_Dataset extract_
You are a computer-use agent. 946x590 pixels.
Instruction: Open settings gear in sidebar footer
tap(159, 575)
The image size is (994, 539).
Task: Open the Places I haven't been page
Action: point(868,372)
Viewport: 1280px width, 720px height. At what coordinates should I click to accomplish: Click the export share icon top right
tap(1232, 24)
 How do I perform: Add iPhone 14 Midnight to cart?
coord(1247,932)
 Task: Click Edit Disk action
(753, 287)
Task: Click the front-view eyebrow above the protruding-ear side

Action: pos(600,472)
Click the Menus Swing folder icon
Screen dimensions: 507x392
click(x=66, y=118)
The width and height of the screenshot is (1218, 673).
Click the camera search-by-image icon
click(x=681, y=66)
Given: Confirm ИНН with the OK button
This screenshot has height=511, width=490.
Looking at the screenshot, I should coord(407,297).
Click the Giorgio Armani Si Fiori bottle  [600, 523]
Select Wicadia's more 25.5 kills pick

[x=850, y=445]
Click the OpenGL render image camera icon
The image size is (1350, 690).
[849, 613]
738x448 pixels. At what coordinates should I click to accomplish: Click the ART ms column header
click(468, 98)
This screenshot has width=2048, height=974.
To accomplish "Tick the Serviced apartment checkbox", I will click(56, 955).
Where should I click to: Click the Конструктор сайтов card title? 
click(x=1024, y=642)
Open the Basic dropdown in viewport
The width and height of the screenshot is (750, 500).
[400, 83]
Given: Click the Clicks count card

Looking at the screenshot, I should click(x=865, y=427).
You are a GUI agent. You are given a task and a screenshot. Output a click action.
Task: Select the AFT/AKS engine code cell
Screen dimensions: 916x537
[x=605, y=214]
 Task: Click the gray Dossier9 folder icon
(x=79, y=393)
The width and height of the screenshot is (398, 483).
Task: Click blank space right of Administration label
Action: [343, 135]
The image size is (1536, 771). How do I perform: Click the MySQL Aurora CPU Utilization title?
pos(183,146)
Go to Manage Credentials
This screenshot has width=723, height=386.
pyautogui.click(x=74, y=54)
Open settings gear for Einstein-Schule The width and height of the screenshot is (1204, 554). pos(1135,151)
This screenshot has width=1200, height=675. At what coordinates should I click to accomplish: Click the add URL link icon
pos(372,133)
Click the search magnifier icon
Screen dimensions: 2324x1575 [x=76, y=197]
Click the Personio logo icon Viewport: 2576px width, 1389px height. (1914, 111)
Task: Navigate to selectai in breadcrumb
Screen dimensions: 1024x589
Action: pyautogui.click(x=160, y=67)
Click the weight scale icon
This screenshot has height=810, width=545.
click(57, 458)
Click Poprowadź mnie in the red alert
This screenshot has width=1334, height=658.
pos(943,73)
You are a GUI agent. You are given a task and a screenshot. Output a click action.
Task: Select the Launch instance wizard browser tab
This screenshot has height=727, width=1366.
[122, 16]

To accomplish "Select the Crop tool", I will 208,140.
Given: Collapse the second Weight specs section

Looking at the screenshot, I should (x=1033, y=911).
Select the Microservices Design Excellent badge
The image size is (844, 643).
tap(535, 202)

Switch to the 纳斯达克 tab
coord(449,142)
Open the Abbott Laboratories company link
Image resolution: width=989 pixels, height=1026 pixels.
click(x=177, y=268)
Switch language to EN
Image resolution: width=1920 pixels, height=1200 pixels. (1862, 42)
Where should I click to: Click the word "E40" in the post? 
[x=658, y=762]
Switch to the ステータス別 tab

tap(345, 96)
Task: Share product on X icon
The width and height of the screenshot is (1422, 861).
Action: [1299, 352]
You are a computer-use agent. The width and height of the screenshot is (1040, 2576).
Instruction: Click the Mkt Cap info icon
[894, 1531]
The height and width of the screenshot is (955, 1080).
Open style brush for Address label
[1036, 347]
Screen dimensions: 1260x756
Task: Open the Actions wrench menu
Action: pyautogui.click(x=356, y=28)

_Problem_
Reproduce the entire listing word for word.

_Output below_
You are a computer-use agent. 946x590 pixels.
Instruction: Open settings gear in sidebar footer
tap(159, 575)
The image size is (994, 539).
Task: Open the Places I haven't been page
Action: point(868,372)
Viewport: 1280px width, 720px height. At what coordinates should I click to accomplish: Click the export share icon top right
tap(1232, 24)
 How do I perform: Add iPhone 14 Midnight to cart?
coord(1247,932)
 Task: Click Edit Disk action
(753, 287)
Task: Click the front-view eyebrow above the protruding-ear side

Action: pos(600,472)
Click the Menus Swing folder icon
Screen dimensions: 507x392
click(x=66, y=118)
The width and height of the screenshot is (1218, 673).
Click the camera search-by-image icon
click(x=681, y=66)
Given: Confirm ИНН with the OK button
This screenshot has height=511, width=490.
Looking at the screenshot, I should coord(407,297).
Click the Giorgio Armani Si Fiori bottle  [600, 523]
Select Wicadia's more 25.5 kills pick

[x=850, y=445]
Click the OpenGL render image camera icon
The image size is (1350, 690).
[849, 613]
738x448 pixels. At what coordinates should I click to accomplish: Click the ART ms column header
click(468, 98)
This screenshot has width=2048, height=974.
To accomplish "Tick the Serviced apartment checkbox", I will click(56, 955).
Where should I click to: Click the Конструктор сайтов card title? 
click(x=1024, y=642)
Open the Basic dropdown in viewport
The width and height of the screenshot is (750, 500).
[400, 83]
Given: Click the Clicks count card

Looking at the screenshot, I should click(x=865, y=427).
You are a GUI agent. You are given a task and a screenshot. Output a click action.
Task: Select the AFT/AKS engine code cell
Screen dimensions: 916x537
[x=605, y=214]
 Task: Click the gray Dossier9 folder icon
(x=79, y=393)
The width and height of the screenshot is (398, 483).
Task: Click blank space right of Administration label
Action: [343, 135]
The image size is (1536, 771). How do I perform: Click the MySQL Aurora CPU Utilization title?
pos(183,146)
Go to Manage Credentials
This screenshot has width=723, height=386.
pyautogui.click(x=74, y=54)
Open settings gear for Einstein-Schule The width and height of the screenshot is (1204, 554). pos(1135,151)
This screenshot has width=1200, height=675. At what coordinates should I click to accomplish: Click the add URL link icon
pos(372,133)
Click the search magnifier icon
Screen dimensions: 2324x1575 [x=76, y=197]
Click the Personio logo icon Viewport: 2576px width, 1389px height. (1914, 111)
Task: Navigate to selectai in breadcrumb
Screen dimensions: 1024x589
Action: pyautogui.click(x=160, y=67)
Click the weight scale icon
This screenshot has height=810, width=545.
click(57, 458)
Click Poprowadź mnie in the red alert
This screenshot has width=1334, height=658.
pos(943,73)
You are a GUI agent. You are given a task and a screenshot. Output a click action.
Task: Select the Launch instance wizard browser tab
This screenshot has height=727, width=1366.
[122, 16]

To accomplish "Select the Crop tool", I will 208,140.
Given: Collapse the second Weight specs section

Looking at the screenshot, I should (x=1033, y=911).
Select the Microservices Design Excellent badge
The image size is (844, 643).
tap(535, 202)

Switch to the 纳斯达克 tab
coord(449,142)
Open the Abbott Laboratories company link
Image resolution: width=989 pixels, height=1026 pixels.
click(x=177, y=268)
Switch language to EN
Image resolution: width=1920 pixels, height=1200 pixels. (1862, 42)
Where should I click to: Click the word "E40" in the post? 
[x=658, y=762]
Switch to the ステータス別 tab

tap(345, 96)
Task: Share product on X icon
The width and height of the screenshot is (1422, 861).
Action: [1299, 352]
You are a computer-use agent. The width and height of the screenshot is (1040, 2576).
Instruction: Click the Mkt Cap info icon
[894, 1531]
The height and width of the screenshot is (955, 1080).
Open style brush for Address label
[1036, 347]
Screen dimensions: 1260x756
Task: Open the Actions wrench menu
Action: pyautogui.click(x=356, y=28)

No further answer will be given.